··· DATA SHOWN ···

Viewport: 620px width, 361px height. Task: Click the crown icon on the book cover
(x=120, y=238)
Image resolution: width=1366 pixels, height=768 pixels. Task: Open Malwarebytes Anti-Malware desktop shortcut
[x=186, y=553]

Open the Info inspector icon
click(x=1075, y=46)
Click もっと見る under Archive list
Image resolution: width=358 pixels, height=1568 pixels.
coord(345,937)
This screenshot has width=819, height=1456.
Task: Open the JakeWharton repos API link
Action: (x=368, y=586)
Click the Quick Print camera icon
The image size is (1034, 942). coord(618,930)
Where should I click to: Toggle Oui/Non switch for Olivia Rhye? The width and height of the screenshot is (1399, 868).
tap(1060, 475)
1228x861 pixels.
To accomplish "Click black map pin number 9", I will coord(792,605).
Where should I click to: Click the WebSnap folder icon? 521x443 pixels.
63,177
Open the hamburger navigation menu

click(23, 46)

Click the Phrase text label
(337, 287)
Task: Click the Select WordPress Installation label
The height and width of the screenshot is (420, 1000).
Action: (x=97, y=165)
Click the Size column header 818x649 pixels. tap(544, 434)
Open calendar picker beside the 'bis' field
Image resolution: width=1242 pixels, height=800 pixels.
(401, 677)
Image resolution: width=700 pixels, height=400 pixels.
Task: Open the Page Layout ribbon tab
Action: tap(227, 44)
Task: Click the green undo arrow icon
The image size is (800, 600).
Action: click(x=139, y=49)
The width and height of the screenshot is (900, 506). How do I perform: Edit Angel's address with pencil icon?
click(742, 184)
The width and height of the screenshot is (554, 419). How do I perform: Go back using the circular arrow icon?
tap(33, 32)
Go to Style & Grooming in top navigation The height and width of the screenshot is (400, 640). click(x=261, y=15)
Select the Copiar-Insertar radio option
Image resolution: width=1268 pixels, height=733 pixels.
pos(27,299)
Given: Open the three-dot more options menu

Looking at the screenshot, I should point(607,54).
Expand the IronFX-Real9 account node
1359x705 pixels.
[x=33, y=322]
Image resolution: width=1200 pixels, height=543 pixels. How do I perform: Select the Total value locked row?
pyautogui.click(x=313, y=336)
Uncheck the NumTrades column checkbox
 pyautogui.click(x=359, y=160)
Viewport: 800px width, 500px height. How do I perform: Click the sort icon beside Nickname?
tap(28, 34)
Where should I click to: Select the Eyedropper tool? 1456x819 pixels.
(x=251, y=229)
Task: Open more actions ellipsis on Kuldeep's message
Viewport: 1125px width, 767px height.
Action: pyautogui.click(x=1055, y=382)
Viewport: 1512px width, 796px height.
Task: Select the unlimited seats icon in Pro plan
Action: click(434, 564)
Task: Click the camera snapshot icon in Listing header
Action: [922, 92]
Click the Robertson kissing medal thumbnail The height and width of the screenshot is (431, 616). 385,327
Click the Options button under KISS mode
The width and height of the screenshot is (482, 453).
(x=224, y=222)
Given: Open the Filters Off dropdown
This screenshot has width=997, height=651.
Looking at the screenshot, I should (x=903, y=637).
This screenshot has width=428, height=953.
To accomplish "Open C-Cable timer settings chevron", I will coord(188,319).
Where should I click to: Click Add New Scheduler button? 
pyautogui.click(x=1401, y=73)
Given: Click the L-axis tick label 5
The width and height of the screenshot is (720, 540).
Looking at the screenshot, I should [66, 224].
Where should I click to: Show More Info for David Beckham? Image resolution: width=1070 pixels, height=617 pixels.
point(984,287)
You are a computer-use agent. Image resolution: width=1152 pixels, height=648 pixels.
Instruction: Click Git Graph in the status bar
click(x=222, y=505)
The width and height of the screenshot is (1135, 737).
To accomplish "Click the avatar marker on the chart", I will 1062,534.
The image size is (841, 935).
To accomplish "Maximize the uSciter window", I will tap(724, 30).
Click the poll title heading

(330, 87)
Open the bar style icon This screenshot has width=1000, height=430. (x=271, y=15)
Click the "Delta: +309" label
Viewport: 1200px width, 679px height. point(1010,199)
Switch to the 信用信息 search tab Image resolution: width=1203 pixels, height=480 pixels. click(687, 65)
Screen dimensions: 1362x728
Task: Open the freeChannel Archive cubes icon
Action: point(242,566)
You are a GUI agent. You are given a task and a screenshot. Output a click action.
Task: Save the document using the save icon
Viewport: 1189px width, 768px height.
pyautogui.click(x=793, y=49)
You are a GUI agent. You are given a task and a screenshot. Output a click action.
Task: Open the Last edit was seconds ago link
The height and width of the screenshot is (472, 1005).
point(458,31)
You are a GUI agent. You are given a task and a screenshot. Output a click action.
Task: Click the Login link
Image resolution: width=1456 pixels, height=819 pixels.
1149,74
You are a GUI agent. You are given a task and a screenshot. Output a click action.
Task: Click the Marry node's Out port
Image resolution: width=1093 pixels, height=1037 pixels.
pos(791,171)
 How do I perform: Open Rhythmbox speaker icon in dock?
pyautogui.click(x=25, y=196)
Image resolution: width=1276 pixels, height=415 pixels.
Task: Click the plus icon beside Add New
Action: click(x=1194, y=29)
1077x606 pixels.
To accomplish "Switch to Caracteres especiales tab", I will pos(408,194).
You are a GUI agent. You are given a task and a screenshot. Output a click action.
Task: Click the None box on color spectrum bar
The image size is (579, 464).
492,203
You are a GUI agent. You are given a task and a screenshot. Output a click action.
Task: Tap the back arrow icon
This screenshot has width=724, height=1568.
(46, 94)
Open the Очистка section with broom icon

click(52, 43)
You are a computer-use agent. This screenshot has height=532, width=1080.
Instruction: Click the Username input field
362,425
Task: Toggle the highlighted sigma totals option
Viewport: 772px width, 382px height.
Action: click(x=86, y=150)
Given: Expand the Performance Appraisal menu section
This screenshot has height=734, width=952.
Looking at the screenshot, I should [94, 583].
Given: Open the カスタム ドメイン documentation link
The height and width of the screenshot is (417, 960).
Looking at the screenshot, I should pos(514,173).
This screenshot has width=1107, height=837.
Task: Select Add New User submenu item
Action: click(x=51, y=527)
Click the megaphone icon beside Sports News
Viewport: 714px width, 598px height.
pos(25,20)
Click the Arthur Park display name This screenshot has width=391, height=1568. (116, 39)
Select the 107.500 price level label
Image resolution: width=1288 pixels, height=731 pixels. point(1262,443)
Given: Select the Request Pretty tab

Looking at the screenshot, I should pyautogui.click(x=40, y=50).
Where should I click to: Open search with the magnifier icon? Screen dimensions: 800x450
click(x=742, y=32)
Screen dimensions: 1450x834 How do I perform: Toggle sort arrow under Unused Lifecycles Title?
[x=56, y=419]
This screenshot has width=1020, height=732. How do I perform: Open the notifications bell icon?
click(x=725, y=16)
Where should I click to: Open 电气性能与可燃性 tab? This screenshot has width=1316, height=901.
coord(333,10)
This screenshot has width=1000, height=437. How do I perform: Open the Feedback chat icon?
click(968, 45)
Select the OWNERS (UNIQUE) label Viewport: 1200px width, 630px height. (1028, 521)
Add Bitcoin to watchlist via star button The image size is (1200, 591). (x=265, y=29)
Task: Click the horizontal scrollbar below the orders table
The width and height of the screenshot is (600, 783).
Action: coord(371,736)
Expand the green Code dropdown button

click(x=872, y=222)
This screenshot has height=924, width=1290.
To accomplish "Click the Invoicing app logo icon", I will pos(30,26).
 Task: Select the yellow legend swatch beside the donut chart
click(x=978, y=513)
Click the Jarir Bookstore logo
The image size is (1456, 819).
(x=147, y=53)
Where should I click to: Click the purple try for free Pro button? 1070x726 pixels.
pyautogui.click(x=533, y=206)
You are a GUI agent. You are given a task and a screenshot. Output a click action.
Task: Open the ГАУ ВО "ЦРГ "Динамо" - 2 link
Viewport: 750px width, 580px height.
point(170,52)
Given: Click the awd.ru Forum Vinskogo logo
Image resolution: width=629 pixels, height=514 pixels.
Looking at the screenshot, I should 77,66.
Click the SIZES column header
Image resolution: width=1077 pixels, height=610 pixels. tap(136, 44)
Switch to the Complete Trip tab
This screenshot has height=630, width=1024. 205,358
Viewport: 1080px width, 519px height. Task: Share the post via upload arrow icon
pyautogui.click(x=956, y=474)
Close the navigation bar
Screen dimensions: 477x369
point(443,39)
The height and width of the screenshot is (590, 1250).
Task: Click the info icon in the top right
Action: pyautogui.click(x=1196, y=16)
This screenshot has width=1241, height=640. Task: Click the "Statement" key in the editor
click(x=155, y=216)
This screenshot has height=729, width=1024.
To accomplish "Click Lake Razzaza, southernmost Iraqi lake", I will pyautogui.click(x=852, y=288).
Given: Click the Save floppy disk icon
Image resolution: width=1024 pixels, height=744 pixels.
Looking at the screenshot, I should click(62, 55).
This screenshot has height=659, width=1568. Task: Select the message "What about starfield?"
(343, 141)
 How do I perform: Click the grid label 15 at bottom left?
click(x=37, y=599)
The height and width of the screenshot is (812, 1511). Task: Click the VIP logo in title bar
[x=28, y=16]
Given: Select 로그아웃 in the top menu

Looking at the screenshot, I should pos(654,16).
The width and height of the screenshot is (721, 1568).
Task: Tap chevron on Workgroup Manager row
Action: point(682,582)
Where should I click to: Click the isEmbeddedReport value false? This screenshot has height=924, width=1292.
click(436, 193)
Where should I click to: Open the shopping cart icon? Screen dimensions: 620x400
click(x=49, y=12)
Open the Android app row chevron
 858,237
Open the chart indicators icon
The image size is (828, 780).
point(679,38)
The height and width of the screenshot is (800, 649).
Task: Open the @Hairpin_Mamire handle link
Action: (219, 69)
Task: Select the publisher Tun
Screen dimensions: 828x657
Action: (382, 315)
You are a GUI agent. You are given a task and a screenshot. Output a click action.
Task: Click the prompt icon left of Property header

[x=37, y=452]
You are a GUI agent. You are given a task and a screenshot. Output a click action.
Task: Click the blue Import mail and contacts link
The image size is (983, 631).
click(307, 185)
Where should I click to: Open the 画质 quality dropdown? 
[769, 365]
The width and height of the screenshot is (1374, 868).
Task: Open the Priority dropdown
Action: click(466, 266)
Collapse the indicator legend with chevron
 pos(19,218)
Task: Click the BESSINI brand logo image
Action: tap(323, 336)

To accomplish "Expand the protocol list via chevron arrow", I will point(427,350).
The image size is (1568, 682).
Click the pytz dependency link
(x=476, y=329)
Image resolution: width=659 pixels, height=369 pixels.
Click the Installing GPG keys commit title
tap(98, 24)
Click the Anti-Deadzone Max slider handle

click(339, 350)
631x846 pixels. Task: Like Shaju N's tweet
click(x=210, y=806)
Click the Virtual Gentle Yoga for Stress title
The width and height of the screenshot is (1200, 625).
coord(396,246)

···

(TASK REQUIREMENTS):
Copy out, exactly and alone, the lines of the entries above between the ones holding "Task: Tap the back arrow icon" and "Given: Open the カスタム ドメイン documentation link", inclusive.

(REPLY TO THE TASK):
Task: Tap the back arrow icon
This screenshot has width=724, height=1568.
(46, 94)
Open the Очистка section with broom icon

click(52, 43)
You are a computer-use agent. This screenshot has height=532, width=1080.
Instruction: Click the Username input field
362,425
Task: Toggle the highlighted sigma totals option
Viewport: 772px width, 382px height.
Action: click(x=86, y=150)
Given: Expand the Performance Appraisal menu section
This screenshot has height=734, width=952.
Looking at the screenshot, I should [94, 583].
Given: Open the カスタム ドメイン documentation link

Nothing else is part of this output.